**The problem**. Please repeat all of the records, keeping every word unchanged.

**Given data**.

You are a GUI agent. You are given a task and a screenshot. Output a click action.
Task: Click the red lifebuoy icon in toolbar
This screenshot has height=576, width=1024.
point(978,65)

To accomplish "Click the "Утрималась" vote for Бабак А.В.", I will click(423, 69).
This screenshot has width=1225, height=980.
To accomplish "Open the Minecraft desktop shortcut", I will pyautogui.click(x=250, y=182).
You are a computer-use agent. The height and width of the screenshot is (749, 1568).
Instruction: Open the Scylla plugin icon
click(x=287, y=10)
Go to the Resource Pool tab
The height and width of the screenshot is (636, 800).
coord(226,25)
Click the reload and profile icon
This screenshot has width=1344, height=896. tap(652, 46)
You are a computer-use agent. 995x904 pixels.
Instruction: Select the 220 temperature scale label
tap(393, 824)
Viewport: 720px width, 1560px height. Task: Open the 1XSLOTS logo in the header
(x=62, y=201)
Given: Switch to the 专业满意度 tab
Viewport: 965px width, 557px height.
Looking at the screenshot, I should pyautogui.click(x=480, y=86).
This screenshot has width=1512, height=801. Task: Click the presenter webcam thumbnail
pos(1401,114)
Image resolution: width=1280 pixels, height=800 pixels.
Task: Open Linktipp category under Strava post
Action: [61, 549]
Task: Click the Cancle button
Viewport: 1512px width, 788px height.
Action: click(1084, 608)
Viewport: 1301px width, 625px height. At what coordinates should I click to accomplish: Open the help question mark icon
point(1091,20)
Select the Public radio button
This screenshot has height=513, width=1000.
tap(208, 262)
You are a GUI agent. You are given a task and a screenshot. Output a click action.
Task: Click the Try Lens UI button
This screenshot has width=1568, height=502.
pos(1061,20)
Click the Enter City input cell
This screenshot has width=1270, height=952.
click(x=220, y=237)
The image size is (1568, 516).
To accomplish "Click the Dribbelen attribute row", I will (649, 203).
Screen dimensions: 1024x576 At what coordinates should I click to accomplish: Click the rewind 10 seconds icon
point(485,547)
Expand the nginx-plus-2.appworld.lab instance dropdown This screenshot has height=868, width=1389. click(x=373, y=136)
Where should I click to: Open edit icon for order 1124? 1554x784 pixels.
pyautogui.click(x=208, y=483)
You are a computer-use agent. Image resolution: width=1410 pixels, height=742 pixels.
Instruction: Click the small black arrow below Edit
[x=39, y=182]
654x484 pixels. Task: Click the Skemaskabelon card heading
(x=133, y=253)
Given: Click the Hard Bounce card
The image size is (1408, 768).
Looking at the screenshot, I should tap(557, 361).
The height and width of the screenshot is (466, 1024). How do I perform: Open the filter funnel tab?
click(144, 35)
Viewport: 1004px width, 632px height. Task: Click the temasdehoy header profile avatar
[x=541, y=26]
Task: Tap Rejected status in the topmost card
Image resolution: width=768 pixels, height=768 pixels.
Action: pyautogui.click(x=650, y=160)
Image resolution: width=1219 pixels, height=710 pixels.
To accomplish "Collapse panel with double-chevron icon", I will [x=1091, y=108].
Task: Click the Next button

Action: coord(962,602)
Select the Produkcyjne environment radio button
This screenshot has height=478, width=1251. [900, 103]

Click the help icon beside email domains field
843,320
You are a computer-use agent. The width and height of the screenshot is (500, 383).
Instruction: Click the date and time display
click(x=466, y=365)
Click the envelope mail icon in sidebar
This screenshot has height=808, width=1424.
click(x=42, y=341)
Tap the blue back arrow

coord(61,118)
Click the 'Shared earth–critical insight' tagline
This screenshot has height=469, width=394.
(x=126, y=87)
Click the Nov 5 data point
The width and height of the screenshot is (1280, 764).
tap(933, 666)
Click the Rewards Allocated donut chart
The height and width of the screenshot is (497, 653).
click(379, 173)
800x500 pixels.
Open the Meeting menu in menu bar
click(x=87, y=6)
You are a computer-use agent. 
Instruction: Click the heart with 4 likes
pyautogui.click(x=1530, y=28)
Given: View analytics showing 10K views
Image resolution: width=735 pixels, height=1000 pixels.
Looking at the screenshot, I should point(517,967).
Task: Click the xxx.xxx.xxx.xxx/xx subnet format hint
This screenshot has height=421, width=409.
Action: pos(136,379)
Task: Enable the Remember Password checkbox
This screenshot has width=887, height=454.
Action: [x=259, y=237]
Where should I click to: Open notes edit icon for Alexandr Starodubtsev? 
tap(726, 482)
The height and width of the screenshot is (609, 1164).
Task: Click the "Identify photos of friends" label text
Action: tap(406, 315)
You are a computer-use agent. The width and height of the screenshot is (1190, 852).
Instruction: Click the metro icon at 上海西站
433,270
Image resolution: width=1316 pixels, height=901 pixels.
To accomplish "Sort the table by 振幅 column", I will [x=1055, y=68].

**Solution to the problem**.
You are a GUI agent. You are given a task and a screenshot. Output a click action.
Task: Click the red lifebuoy icon in toolbar
This screenshot has height=576, width=1024.
point(978,65)

To accomplish "Click the "Утрималась" vote for Бабак А.В.", I will click(423, 69).
This screenshot has width=1225, height=980.
To accomplish "Open the Minecraft desktop shortcut", I will pyautogui.click(x=250, y=182).
You are a computer-use agent. The height and width of the screenshot is (749, 1568).
Instruction: Open the Scylla plugin icon
click(x=287, y=10)
Go to the Resource Pool tab
The height and width of the screenshot is (636, 800).
coord(226,25)
Click the reload and profile icon
This screenshot has width=1344, height=896. tap(652, 46)
You are a computer-use agent. 995x904 pixels.
Instruction: Select the 220 temperature scale label
tap(393, 824)
Viewport: 720px width, 1560px height. Task: Open the 1XSLOTS logo in the header
(x=62, y=201)
Given: Switch to the 专业满意度 tab
Viewport: 965px width, 557px height.
Looking at the screenshot, I should pyautogui.click(x=480, y=86).
This screenshot has width=1512, height=801. Task: Click the presenter webcam thumbnail
pos(1401,114)
Image resolution: width=1280 pixels, height=800 pixels.
Task: Open Linktipp category under Strava post
Action: [61, 549]
Task: Click the Cancle button
Viewport: 1512px width, 788px height.
Action: click(1084, 608)
Viewport: 1301px width, 625px height. At what coordinates should I click to accomplish: Open the help question mark icon
point(1091,20)
Select the Public radio button
This screenshot has height=513, width=1000.
tap(208, 262)
You are a GUI agent. You are given a task and a screenshot. Output a click action.
Task: Click the Try Lens UI button
This screenshot has width=1568, height=502.
pos(1061,20)
Click the Enter City input cell
This screenshot has width=1270, height=952.
click(x=220, y=237)
The image size is (1568, 516).
To accomplish "Click the Dribbelen attribute row", I will (649, 203).
Screen dimensions: 1024x576 At what coordinates should I click to accomplish: Click the rewind 10 seconds icon
point(485,547)
Expand the nginx-plus-2.appworld.lab instance dropdown This screenshot has height=868, width=1389. click(x=373, y=136)
Where should I click to: Open edit icon for order 1124? 1554x784 pixels.
pyautogui.click(x=208, y=483)
You are a computer-use agent. Image resolution: width=1410 pixels, height=742 pixels.
Instruction: Click the small black arrow below Edit
[x=39, y=182]
654x484 pixels. Task: Click the Skemaskabelon card heading
(x=133, y=253)
Given: Click the Hard Bounce card
The image size is (1408, 768).
Looking at the screenshot, I should tap(557, 361).
The height and width of the screenshot is (466, 1024). How do I perform: Open the filter funnel tab?
click(144, 35)
Viewport: 1004px width, 632px height. Task: Click the temasdehoy header profile avatar
[x=541, y=26]
Task: Tap Rejected status in the topmost card
Image resolution: width=768 pixels, height=768 pixels.
Action: pyautogui.click(x=650, y=160)
Image resolution: width=1219 pixels, height=710 pixels.
To accomplish "Collapse panel with double-chevron icon", I will [x=1091, y=108].
Task: Click the Next button

Action: coord(962,602)
Select the Produkcyjne environment radio button
This screenshot has height=478, width=1251. [900, 103]

Click the help icon beside email domains field
843,320
You are a computer-use agent. The width and height of the screenshot is (500, 383).
Instruction: Click the date and time display
click(x=466, y=365)
Click the envelope mail icon in sidebar
This screenshot has height=808, width=1424.
click(x=42, y=341)
Tap the blue back arrow

coord(61,118)
Click the 'Shared earth–critical insight' tagline
This screenshot has height=469, width=394.
(x=126, y=87)
Click the Nov 5 data point
The width and height of the screenshot is (1280, 764).
tap(933, 666)
Click the Rewards Allocated donut chart
The height and width of the screenshot is (497, 653).
click(379, 173)
800x500 pixels.
Open the Meeting menu in menu bar
click(x=87, y=6)
You are a computer-use agent. 
Instruction: Click the heart with 4 likes
pyautogui.click(x=1530, y=28)
Given: View analytics showing 10K views
Image resolution: width=735 pixels, height=1000 pixels.
Looking at the screenshot, I should point(517,967).
Task: Click the xxx.xxx.xxx.xxx/xx subnet format hint
This screenshot has height=421, width=409.
Action: pos(136,379)
Task: Enable the Remember Password checkbox
This screenshot has width=887, height=454.
Action: [x=259, y=237]
Where should I click to: Open notes edit icon for Alexandr Starodubtsev? 
tap(726, 482)
The height and width of the screenshot is (609, 1164).
Task: Click the "Identify photos of friends" label text
Action: tap(406, 315)
You are a computer-use agent. The width and height of the screenshot is (1190, 852).
Instruction: Click the metro icon at 上海西站
433,270
Image resolution: width=1316 pixels, height=901 pixels.
To accomplish "Sort the table by 振幅 column", I will [x=1055, y=68].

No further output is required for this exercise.